Que faire maintenant ? Quatre jours après le séisme, la route de Kathmandou à Pokhara est en passe de redevenir opérationnelle, les aéroports ne semblent pas avoir été touchés, a priori rien ne pourrait nous empêcher de rejoindre d'ici quelques jours la capitale que les médias annoncent, à grand renfort d'images, dévastée. Mais pourquoi venir augmenter par notre présence le nombre de personnes inutiles dans une zone sinistrée et dont il va falloir s'occuper, pourquoi encombrer les secours alors que les images de la télé attestent qu'ils semblent plutôt correctement organisés, certes "à la népalaise" mais avec suffisamment de monde, la police, l'armée, les pompiers, les aides internationales, du moins sur la vallée de Kathmandou... Que pourrions nous faire de plus sinon les gêner plutôt que les aider ? Et puis, à quoi peut-on servir ? Un ex-ingénieur télécom, une prof des collèges spécialisée en gestion et une acheteuse dans une grande entreprise métallurgique... En gros, aucune compétence pour couvrir les besoins immédiats. Tiens ! Pourquoi ne pas aller porter de l'aide dans les villages touchés, loins de la capitale ils auront reçu des secours bien plus tardivement. Mais combien de temps nous faudra-t-il pour y parvenir, deux ou trois jours est le délai maximum pour pouvoir sauver une personne sous des décombres. Vous croyez qu'ils vont nous attendre ? Les villageois se seront organisés, bien entendu... Et on se trouve à au moins 4 jours de piste de la capitale. Et là, on n'est pas encore arrivé : il faut trouver un transport terrestre vers les zones sinistrées... Impossible sans des moyens de locomotion aériens de pouvoir être opérationnel rapidement, et il ne faut pas se leurrer, les hélicoptères ne sont pas utilisés pour acheminer des bénévoles vers des sites reculés mais pour emmener des blessés vers les structures sanitaires officielles ou de fortune, quand ils peuvent décoller, en rapport avec les conditions météorologiques du moment...

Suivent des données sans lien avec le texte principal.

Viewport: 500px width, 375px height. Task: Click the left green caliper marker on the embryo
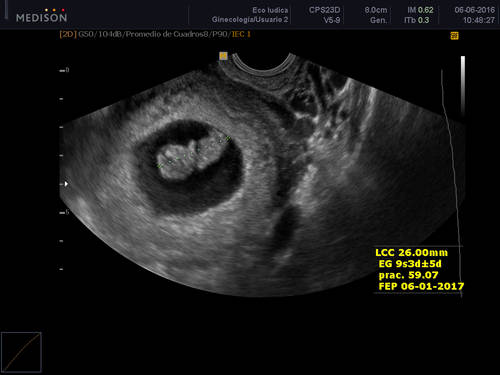(x=159, y=166)
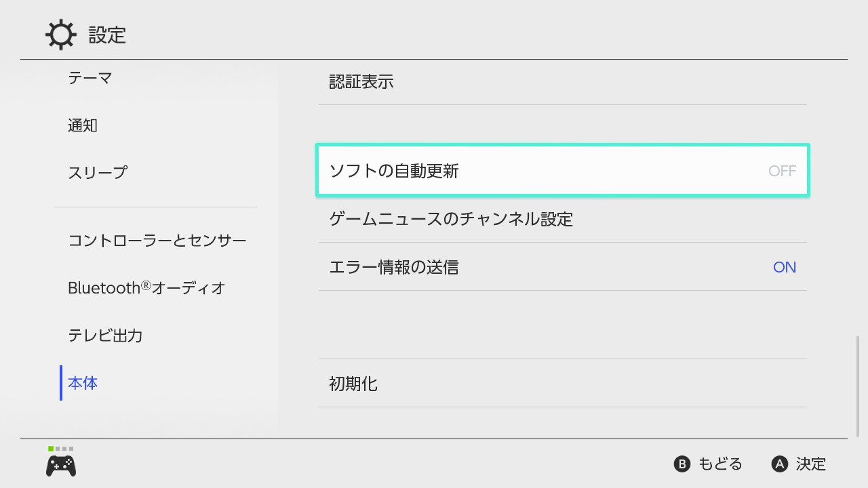Click the green player indicator dots
Viewport: 868px width, 488px height.
[59, 447]
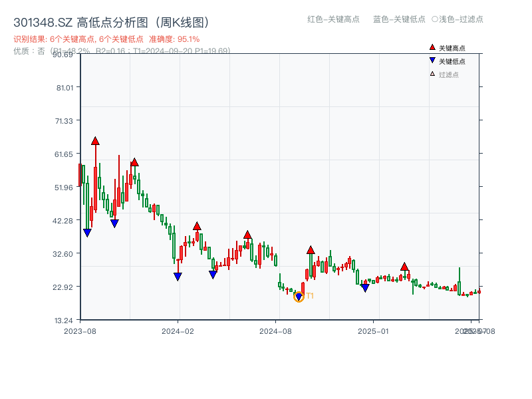The image size is (532, 399).
Task: Select the highest red peak triangle near 2023-09
Action: click(95, 141)
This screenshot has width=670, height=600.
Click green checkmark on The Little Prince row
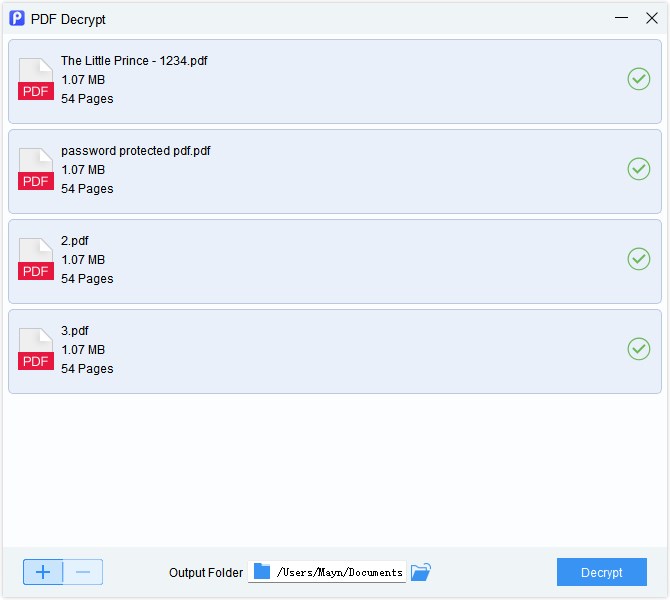coord(638,79)
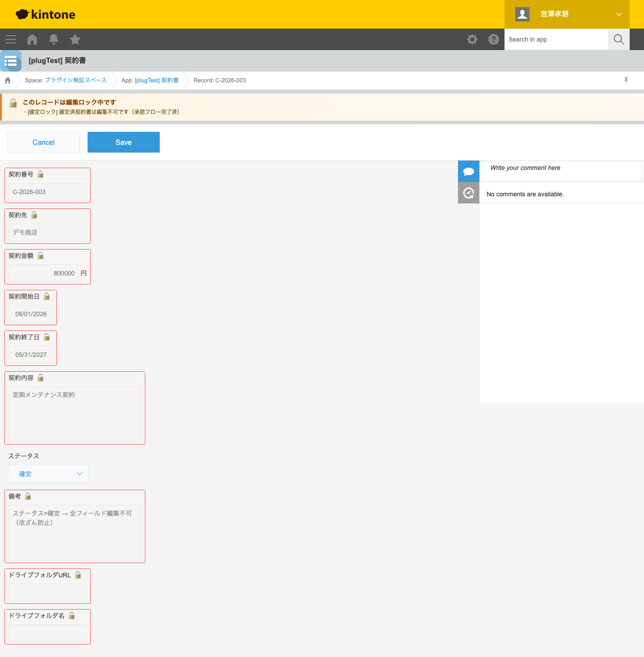This screenshot has width=644, height=657.
Task: Open the settings gear icon
Action: 472,39
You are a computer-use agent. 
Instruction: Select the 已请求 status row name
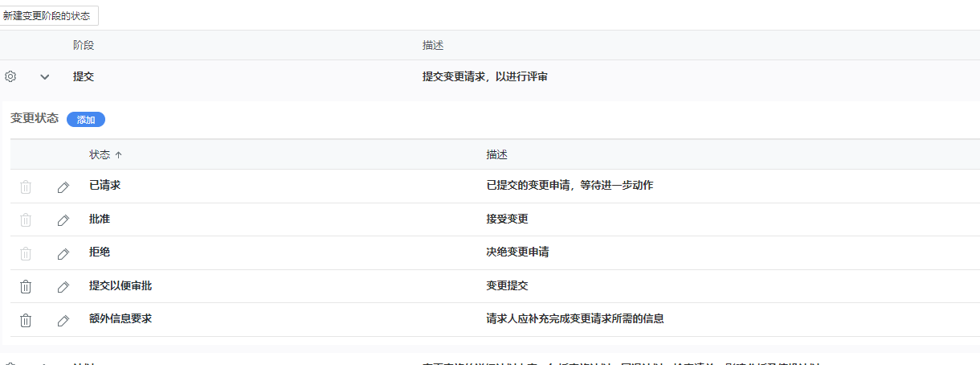(x=105, y=186)
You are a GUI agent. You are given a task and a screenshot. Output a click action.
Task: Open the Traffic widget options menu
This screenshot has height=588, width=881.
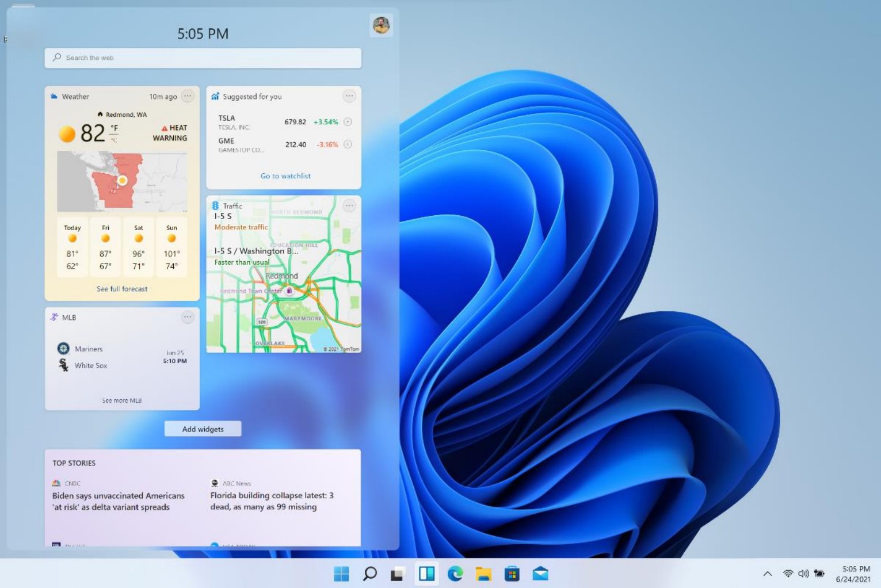click(x=349, y=205)
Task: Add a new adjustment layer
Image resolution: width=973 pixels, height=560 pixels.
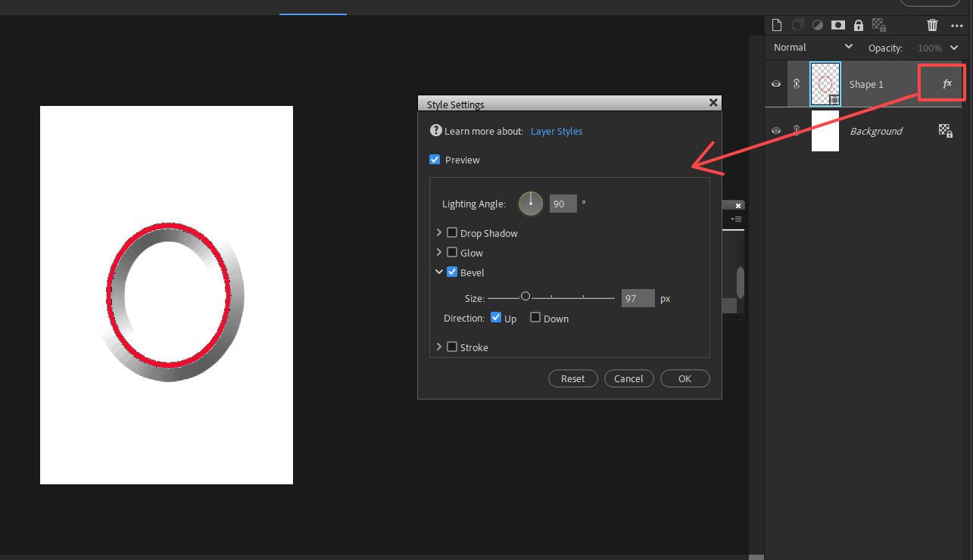Action: (x=817, y=25)
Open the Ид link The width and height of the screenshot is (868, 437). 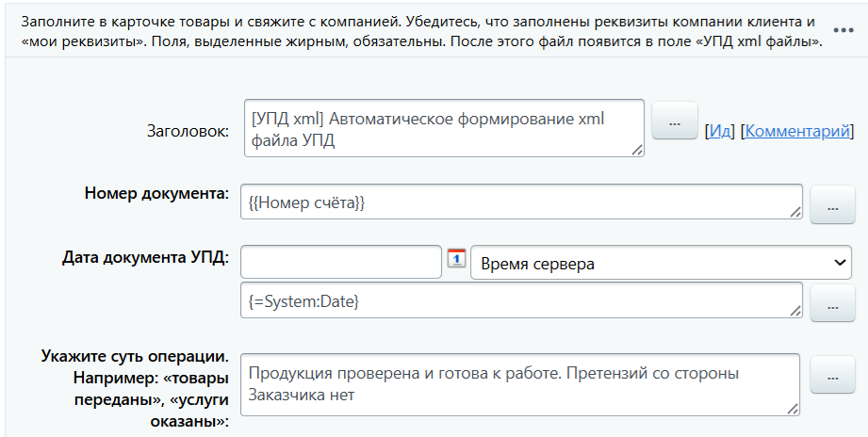(x=721, y=132)
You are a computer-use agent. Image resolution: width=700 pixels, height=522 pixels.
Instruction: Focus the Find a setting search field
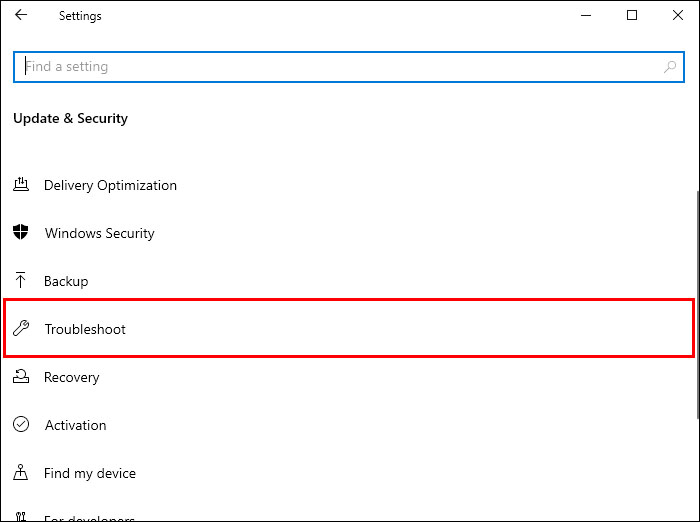[x=340, y=67]
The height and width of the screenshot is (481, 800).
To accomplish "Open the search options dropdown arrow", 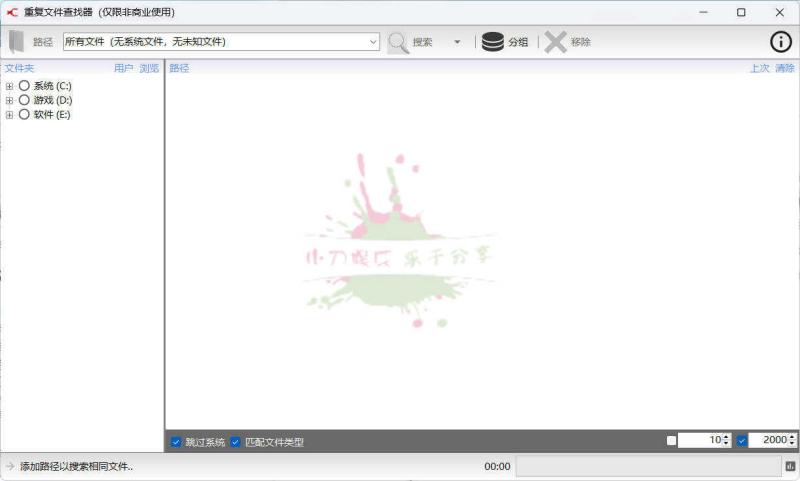I will click(457, 42).
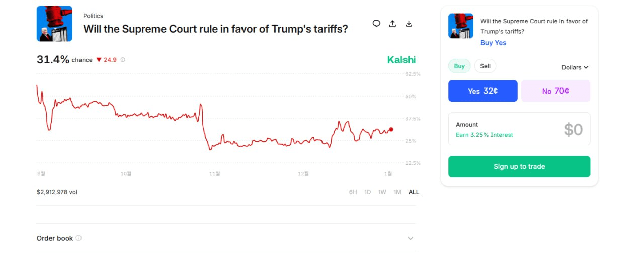Image resolution: width=644 pixels, height=267 pixels.
Task: Select the Buy toggle
Action: 459,66
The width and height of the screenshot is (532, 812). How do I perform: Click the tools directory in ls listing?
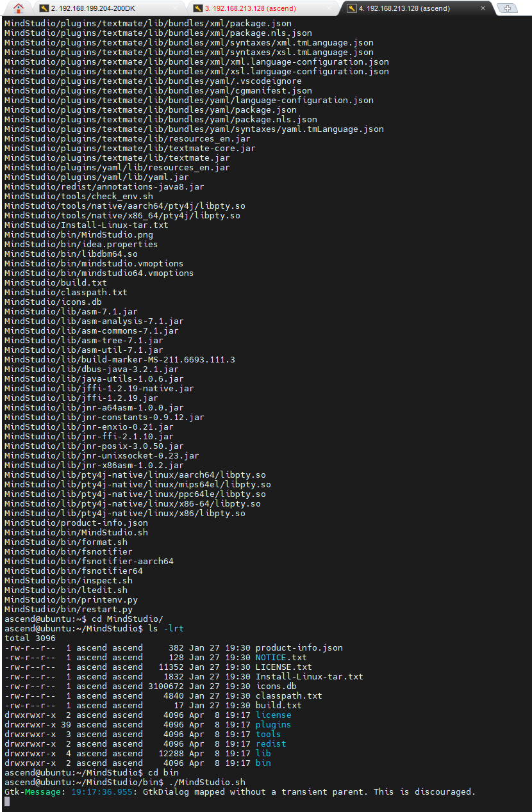click(268, 734)
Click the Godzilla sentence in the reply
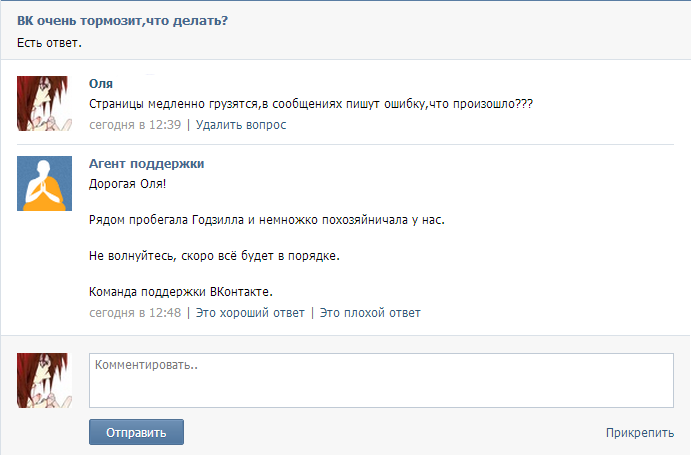The image size is (691, 455). (267, 220)
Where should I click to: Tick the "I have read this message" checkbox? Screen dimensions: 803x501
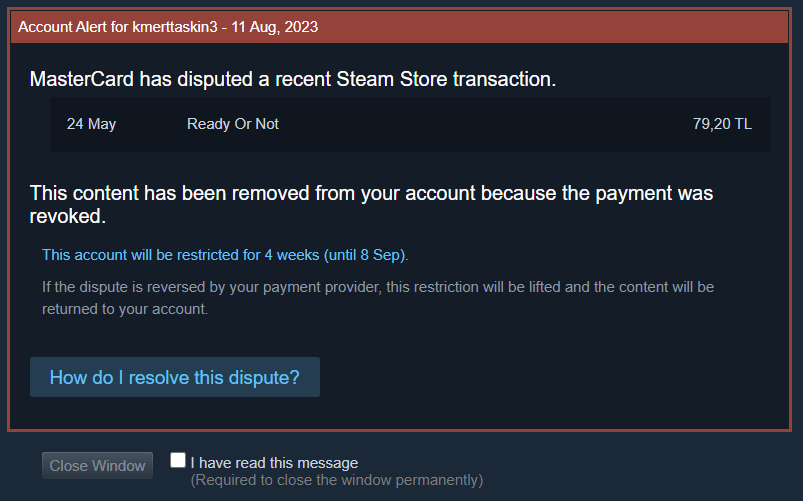click(x=178, y=461)
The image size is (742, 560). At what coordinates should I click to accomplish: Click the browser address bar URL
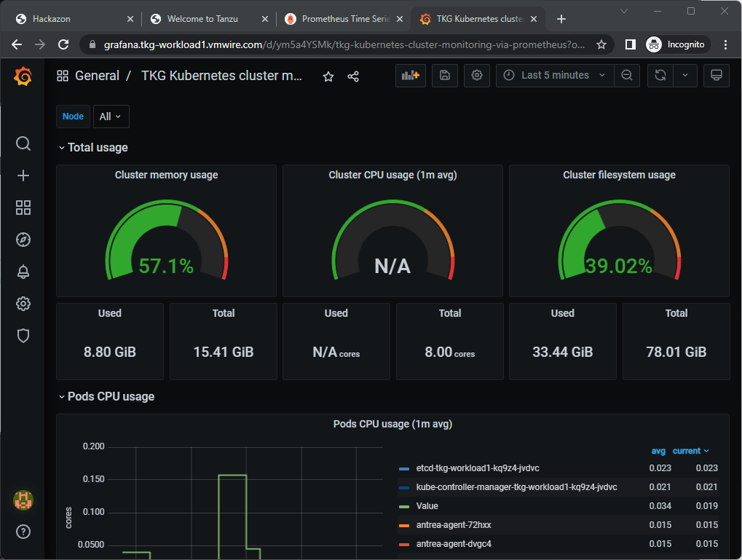(x=344, y=44)
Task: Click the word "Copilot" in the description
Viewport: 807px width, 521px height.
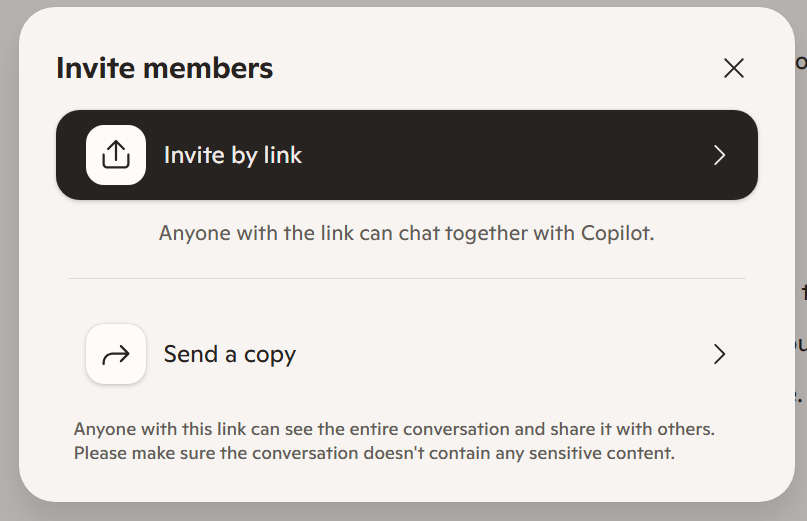Action: pos(617,233)
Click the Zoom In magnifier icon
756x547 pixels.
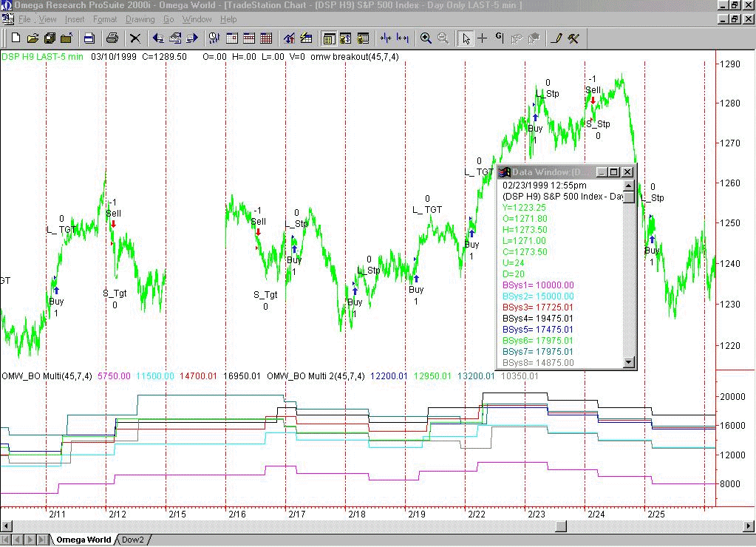pyautogui.click(x=426, y=38)
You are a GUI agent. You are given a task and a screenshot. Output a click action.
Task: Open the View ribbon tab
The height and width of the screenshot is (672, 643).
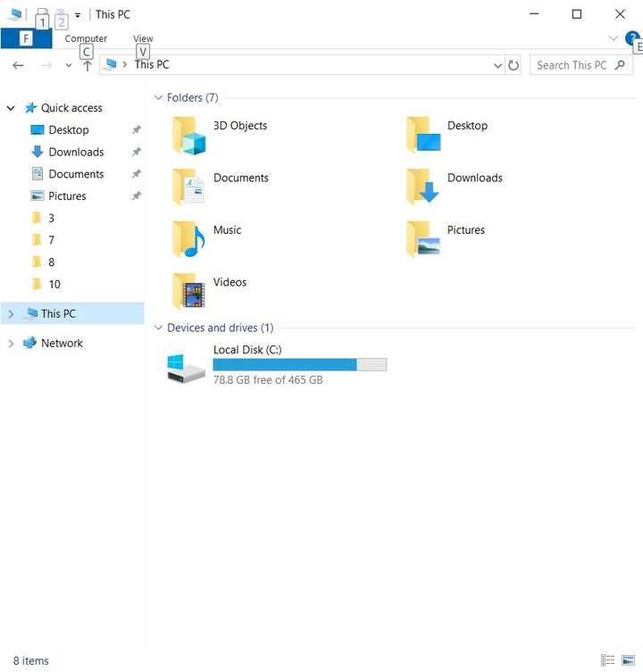(143, 38)
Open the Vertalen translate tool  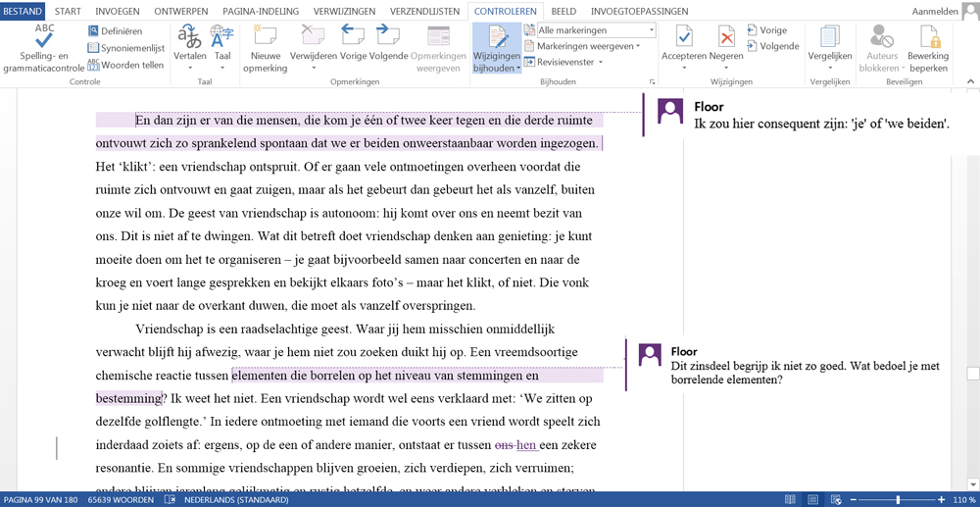point(190,44)
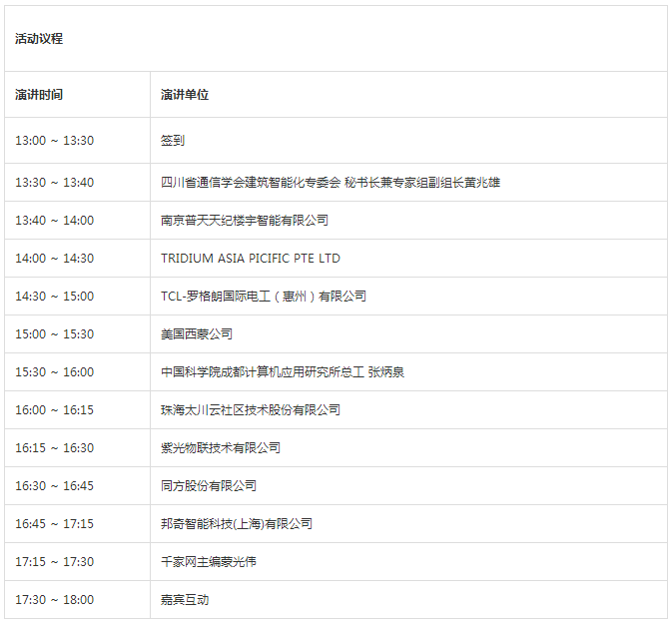Click the 16:00 ~ 16:15 time slot
Screen dimensions: 672x623
tap(54, 410)
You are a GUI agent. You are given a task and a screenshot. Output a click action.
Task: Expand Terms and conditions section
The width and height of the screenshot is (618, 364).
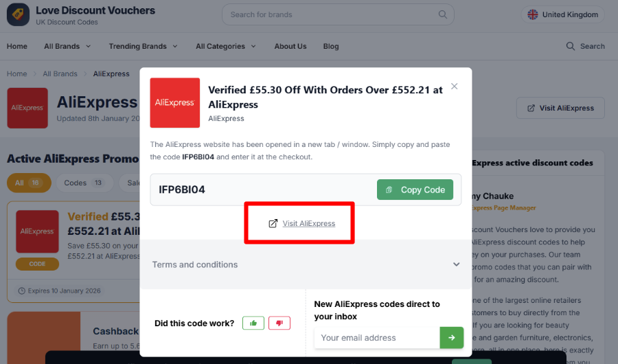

Alors ? "Ke garne ?" diraient les népalais. Il nous reste presque quatre semaines de "vacances". Il semble que nous soyons en sécurité dans ce Mustang fait de bric et de broc mais avec un sous-sol protecteur en sable. Alors, autant poursuivre notre périple, ne croyez-vous pas ? Je ne dis pas cela par égoïsme pur mais parce que je viens de découvrir un aspect des choses qui ne m'avait pas "sauté aux yeux". Lisez plutôt : le staff a reçu des nouvelles rassurantes depuis son village situé sur la Timal danda, en gros c'est situé à l'est de Kathmandou dans une zone touchée, entre Dulikhel et Charikot (les maisons sont par terre mais les gens sont debout...) et nous demande de poursuivre le périple avec lui. Etonnant peuple que ces tamangs : "ça fait partie de la vie, ça va, ça vient, on s'occupera des aspects matériels plus tard...". Mais, je leur dis : "vous voyez les images, vous recevez des informations de votre village par téléphone (impressionnant, mais les communications mobiles internes et externes ont toujours fonctionné parfaitement...), je vous "libère", allez aider vos proches à reconstruire un abri, je me débrouillerai bien tout seul, vous serez payés même sans travailler pour moi...". Que dire de plus pour les convaincre ? Je ne sais plus... Eh bien non ! Tout le monde reste, on continue de plaisanter, on joue aux cartes, on rachète de la nourriture, on prépare la suite du trek comme si de rien n'était... Incompréhensible pour un occidental !

Ce soir, lorsque l'ampoule basse puissance va s'allumer, vers les 6 heures du soir, la télé va redevenir le centre d'intérêt de l'assemblée regroupée dans la dining-room du lodge. Enfin, pas sûr sûr, car comme hier, la kitchen va composer le repas du soir, la partie de cartes se poursuivra dans une pièce annexe, enfin quoi, la vie "comme ci, comme ça" va continuer, ici, au Mustang, ce petit coin de paradis qui a été épargné, alors qu'on est si proche, si proche de l'horreur...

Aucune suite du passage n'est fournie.